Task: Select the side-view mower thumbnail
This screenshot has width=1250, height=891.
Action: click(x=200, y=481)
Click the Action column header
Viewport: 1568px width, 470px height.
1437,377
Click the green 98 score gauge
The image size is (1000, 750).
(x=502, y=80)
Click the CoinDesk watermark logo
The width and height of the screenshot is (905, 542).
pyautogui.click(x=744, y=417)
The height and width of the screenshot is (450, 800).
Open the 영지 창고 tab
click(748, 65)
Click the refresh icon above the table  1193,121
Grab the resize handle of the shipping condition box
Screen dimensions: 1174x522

_____

Set down every entry exactly as it appears.

▸ **TASK RESULT**:
Task: Select the side-view mower thumbnail
This screenshot has width=1250, height=891.
Action: click(x=200, y=481)
Click the Action column header
Viewport: 1568px width, 470px height.
1437,377
Click the green 98 score gauge
The image size is (1000, 750).
(x=502, y=80)
Click the CoinDesk watermark logo
The width and height of the screenshot is (905, 542).
pyautogui.click(x=744, y=417)
The height and width of the screenshot is (450, 800).
Open the 영지 창고 tab
click(748, 65)
Click the refresh icon above the table  1193,121
Grab the resize handle of the shipping condition box
Screen dimensions: 1174x522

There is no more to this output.